_What is needed_
This exercise calls for every record to be set down exactly.
The data section start
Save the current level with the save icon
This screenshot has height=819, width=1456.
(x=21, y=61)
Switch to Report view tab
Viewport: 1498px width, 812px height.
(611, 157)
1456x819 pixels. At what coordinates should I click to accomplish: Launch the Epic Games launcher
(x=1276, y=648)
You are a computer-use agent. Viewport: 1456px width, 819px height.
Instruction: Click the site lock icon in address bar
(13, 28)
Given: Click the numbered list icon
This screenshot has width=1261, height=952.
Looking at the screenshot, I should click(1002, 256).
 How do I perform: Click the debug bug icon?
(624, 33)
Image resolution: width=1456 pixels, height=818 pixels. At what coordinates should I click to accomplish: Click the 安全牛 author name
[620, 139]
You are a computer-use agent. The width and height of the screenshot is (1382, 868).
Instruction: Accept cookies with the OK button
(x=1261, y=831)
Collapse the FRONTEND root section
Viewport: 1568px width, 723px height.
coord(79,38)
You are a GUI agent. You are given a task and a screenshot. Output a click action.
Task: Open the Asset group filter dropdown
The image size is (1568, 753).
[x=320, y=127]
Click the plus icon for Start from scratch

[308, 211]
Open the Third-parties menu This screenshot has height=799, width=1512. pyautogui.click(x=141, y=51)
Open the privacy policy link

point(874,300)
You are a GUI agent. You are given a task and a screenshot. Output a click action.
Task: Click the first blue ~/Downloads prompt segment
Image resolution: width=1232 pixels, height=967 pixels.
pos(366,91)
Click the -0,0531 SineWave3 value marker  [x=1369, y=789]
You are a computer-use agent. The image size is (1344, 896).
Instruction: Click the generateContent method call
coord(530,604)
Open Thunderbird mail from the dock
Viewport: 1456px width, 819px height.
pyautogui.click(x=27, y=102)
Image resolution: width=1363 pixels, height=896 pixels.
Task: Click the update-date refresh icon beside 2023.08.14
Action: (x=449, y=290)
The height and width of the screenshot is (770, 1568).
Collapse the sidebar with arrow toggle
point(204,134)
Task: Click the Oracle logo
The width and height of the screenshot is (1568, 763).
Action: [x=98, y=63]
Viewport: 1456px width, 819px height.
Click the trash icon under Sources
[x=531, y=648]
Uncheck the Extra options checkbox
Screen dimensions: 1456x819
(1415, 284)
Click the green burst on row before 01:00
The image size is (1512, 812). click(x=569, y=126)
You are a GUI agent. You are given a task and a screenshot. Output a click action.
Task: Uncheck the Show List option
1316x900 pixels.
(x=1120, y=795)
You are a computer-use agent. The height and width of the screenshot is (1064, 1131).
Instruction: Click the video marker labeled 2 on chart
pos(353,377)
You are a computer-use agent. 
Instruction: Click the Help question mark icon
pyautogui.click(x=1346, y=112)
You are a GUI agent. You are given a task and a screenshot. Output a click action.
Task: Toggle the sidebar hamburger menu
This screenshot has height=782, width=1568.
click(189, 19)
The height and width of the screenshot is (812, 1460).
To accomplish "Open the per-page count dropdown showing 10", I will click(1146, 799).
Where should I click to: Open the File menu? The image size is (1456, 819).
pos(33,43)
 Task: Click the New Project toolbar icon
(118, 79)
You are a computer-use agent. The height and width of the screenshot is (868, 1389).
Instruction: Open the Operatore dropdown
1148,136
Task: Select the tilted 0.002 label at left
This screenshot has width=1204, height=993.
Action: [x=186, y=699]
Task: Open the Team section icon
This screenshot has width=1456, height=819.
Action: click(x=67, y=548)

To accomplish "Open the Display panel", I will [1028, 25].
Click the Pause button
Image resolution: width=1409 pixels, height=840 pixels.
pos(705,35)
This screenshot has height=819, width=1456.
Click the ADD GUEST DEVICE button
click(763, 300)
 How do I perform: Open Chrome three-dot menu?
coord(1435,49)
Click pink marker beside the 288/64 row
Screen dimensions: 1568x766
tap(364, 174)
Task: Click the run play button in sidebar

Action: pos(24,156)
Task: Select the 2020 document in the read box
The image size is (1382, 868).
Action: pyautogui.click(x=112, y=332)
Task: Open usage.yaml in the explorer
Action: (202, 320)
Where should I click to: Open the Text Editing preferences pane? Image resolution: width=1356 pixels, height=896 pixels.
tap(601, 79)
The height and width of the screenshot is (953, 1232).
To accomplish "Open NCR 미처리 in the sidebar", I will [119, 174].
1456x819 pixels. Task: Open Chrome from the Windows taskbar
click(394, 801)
The data section end
_Exercise answer_
Save the current level with the save icon
This screenshot has height=819, width=1456.
(x=21, y=61)
Switch to Report view tab
Viewport: 1498px width, 812px height.
(611, 157)
1456x819 pixels. At what coordinates should I click to accomplish: Launch the Epic Games launcher
(x=1276, y=648)
You are a computer-use agent. Viewport: 1456px width, 819px height.
Instruction: Click the site lock icon in address bar
(13, 28)
Given: Click the numbered list icon
This screenshot has width=1261, height=952.
Looking at the screenshot, I should click(1002, 256).
 How do I perform: Click the debug bug icon?
(624, 33)
Image resolution: width=1456 pixels, height=818 pixels. At what coordinates should I click to accomplish: Click the 安全牛 author name
[620, 139]
You are a computer-use agent. The width and height of the screenshot is (1382, 868).
Instruction: Accept cookies with the OK button
(x=1261, y=831)
Collapse the FRONTEND root section
Viewport: 1568px width, 723px height.
coord(79,38)
You are a GUI agent. You are given a task and a screenshot. Output a click action.
Task: Open the Asset group filter dropdown
The image size is (1568, 753).
[x=320, y=127]
Click the plus icon for Start from scratch

[308, 211]
Open the Third-parties menu This screenshot has height=799, width=1512. pyautogui.click(x=141, y=51)
Open the privacy policy link

point(874,300)
You are a GUI agent. You are given a task and a screenshot. Output a click action.
Task: Click the first blue ~/Downloads prompt segment
Image resolution: width=1232 pixels, height=967 pixels.
pos(366,91)
Click the -0,0531 SineWave3 value marker  [x=1369, y=789]
You are a computer-use agent. The image size is (1344, 896).
Instruction: Click the generateContent method call
coord(530,604)
Open Thunderbird mail from the dock
Viewport: 1456px width, 819px height.
pyautogui.click(x=27, y=102)
Image resolution: width=1363 pixels, height=896 pixels.
Task: Click the update-date refresh icon beside 2023.08.14
Action: (x=449, y=290)
The height and width of the screenshot is (770, 1568).
Collapse the sidebar with arrow toggle
point(204,134)
Task: Click the Oracle logo
The width and height of the screenshot is (1568, 763).
Action: [x=98, y=63]
Viewport: 1456px width, 819px height.
Click the trash icon under Sources
[x=531, y=648]
Uncheck the Extra options checkbox
Screen dimensions: 1456x819
(1415, 284)
Click the green burst on row before 01:00
The image size is (1512, 812). click(x=569, y=126)
You are a GUI agent. You are given a task and a screenshot. Output a click action.
Task: Uncheck the Show List option
1316x900 pixels.
(x=1120, y=795)
You are a computer-use agent. The height and width of the screenshot is (1064, 1131).
Instruction: Click the video marker labeled 2 on chart
pos(353,377)
You are a computer-use agent. 
Instruction: Click the Help question mark icon
pyautogui.click(x=1346, y=112)
You are a GUI agent. You are given a task and a screenshot. Output a click action.
Task: Toggle the sidebar hamburger menu
This screenshot has height=782, width=1568.
click(189, 19)
The height and width of the screenshot is (812, 1460).
To accomplish "Open the per-page count dropdown showing 10", I will click(1146, 799).
Where should I click to: Open the File menu? The image size is (1456, 819).
pos(33,43)
 Task: Click the New Project toolbar icon
(118, 79)
You are a computer-use agent. The height and width of the screenshot is (868, 1389).
Instruction: Open the Operatore dropdown
1148,136
Task: Select the tilted 0.002 label at left
This screenshot has width=1204, height=993.
Action: [x=186, y=699]
Task: Open the Team section icon
This screenshot has width=1456, height=819.
Action: click(x=67, y=548)

To accomplish "Open the Display panel", I will [1028, 25].
Click the Pause button
Image resolution: width=1409 pixels, height=840 pixels.
pos(705,35)
This screenshot has height=819, width=1456.
Click the ADD GUEST DEVICE button
click(763, 300)
 How do I perform: Open Chrome three-dot menu?
coord(1435,49)
Click pink marker beside the 288/64 row
Screen dimensions: 1568x766
tap(364, 174)
Task: Click the run play button in sidebar

Action: pos(24,156)
Task: Select the 2020 document in the read box
The image size is (1382, 868).
Action: pyautogui.click(x=112, y=332)
Task: Open usage.yaml in the explorer
Action: (202, 320)
Where should I click to: Open the Text Editing preferences pane? Image resolution: width=1356 pixels, height=896 pixels.
tap(601, 79)
The height and width of the screenshot is (953, 1232).
To accomplish "Open NCR 미처리 in the sidebar", I will [119, 174].
1456x819 pixels. Task: Open Chrome from the Windows taskbar
click(394, 801)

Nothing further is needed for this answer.